3 SEPTEMBRE 2017

L’humiliation de saint Pierre

NOUS avons vu dimanche dernier comment Notre Seigneur a consacré saint Pierre chef de son Église et il en sera de même pour tous ses successeurs. Le Pape est bien le représentant de Jésus-Christ sur la terre, le chef visible de l’Église. C’était le côté fort du personnage de saint Pierre. Mais dans ce même chapitre 16e de saint Matthieu, nous allons voir son côté faible ou son humiliation lorsqu’il refuse d’entrer dans les vues de son divin Maître en n’écoutant que sa prudence humaine.

Il faut bien comprendre que tout ce qui est arrivé à saint Pierre dans l’Évangile, était prémonitoire. Si les Évangélistes, inspirés par l’Esprit-Saint, nous ont raconté ces remarques, ces paroles, ces attitudes de saint Pierre, c’est parce que, précisément, elles auraient valeur de signe éternel, elles resteraient un enseignement pour tous les siècles et un avertissement à tous les papes jusqu’à la fin du monde.

Pierre avait dit à Jésus : « Tu es le Messie, le Fils du Dieu vivant. » Notre-Seigneur profite de cette foi des Apôtres en lui comme le Saint de Dieu, comme le Messie Fils de Dieu, pour leur révéler ce qui va se passer.

Ce qui va se passer sera effrayant : il va être rejeté de cette génération, insulté, méprisé et crucifié, c’est-à-dire maudit. Car la Loi dit que celui qui meurt sur le bois est maudit. Donc, c’est une malédiction qui va tomber sur lui. Il le leur explique a priori pour qu’ils ne soient pas scandalisés : « Le Fils de l’homme va aller à Jérusalem pour y être maltraité, condamné, livré aux païens et crucifié, mais le troisième jour, il ressuscitera. »

Et Pierre, impulsif, n’écoutant que sa prudence humaine, n’écoutant que ses passions mondaines : « Seigneur, mais tu es fou ! Surtout pas ça ! Jamais de la vie ! » Et Jésus lui dit : « Arrière, Satan ! Dégage ! Tes pensées ne sont pas celles de Dieu mais celles des hommes. Laisse-moi passer ! »

Ainsi, dans le même chapitre, nous avons le « Tu es Petrus » qui est chanté solennellement à Rome pour le couronnement des Papes. Et un peu plus loin : « Vade retro Satana » ! pour le même homme ! Le Satan, dans saint Pierre, c’est l’homme présomptueux et charnel, c’est l’homme qui raisonne selon le monde, qui cherche à plaire au monde, qui va à l’ONU pour dire ce que l’ONU lui a demandé de dire. C’est le Pierre mondain et présomptueux.

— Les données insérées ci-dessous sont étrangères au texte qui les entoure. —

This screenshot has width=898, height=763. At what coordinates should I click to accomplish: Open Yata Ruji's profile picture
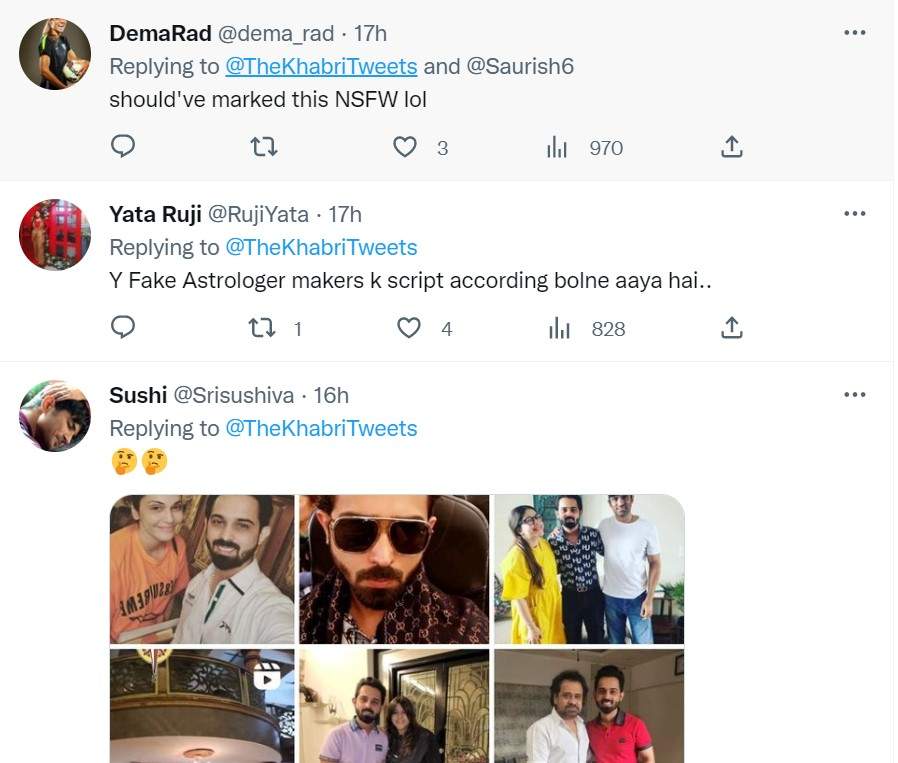[x=55, y=235]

Quand Jésus va être livré aux païens, va être persécuté, Pierre dit : « J’irai, je mourrai avec toi ! » Jésus hausse les épaules et lui dit : « Tu mourras pour moi ? Avant demain matin, que le coq chante deux fois, trois heures du matin, tu m’auras déjà trahi trois fois. » Voilà l’homme !

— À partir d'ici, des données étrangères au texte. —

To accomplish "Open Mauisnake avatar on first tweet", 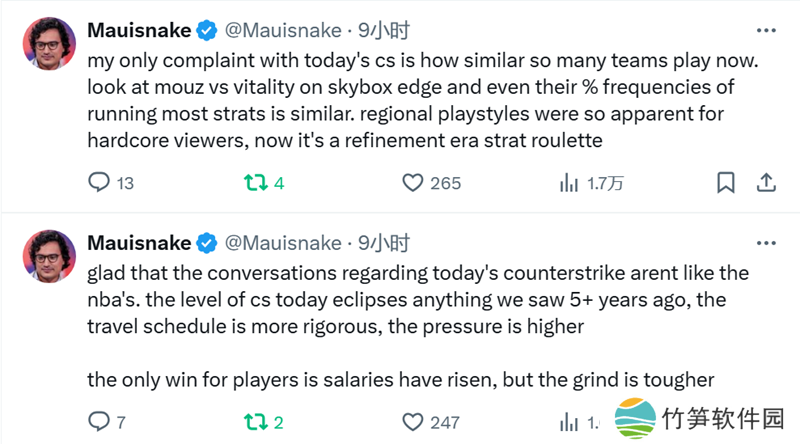I will click(x=49, y=43).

Il est le représentant du Christ sur la terre le plus grand homme du monde, c’est lui qui a les clés du Royaume des cieux pour ouvrir ou fermer, celui qui nous donnera le salut ou bien qui fera notre perdition. Mais c’est aussi le même homme qui est accessible aux raisonnements les plus humains et aux prudences les plus humaines et qui s’effondre au moment où on aurait besoin de lui. Car Pierre a abandonné Jésus dans sa Passion !

Et pourtant, Jésus lui a dit : « Quand tu seras revenu, confirme tes frères. » Donc, il ne faut dire : d’un côté, il y a le grand homme, et de l’autre le traître, le lâche. Non, cela ne fait qu’un seul homme, et le Christ a prié pour lui, afin que sa foi ne défaille pas et que, à travers ses abandons de cœur, à travers ses lâchetés d’homme, sa foi divine subsiste et soit la pierre angulaire sur laquelle est construite l’Église.

D’où ma conclusion : Ayant pénétré dans l’âme de Pierre et de ses successeurs, il y a le même mélange de divin et d’humain. Le Pape comme saint Pierre n’est pas un Dieu sur la terre mais un homme qui a des prérogatives divines et en même temps des faiblesses humaines.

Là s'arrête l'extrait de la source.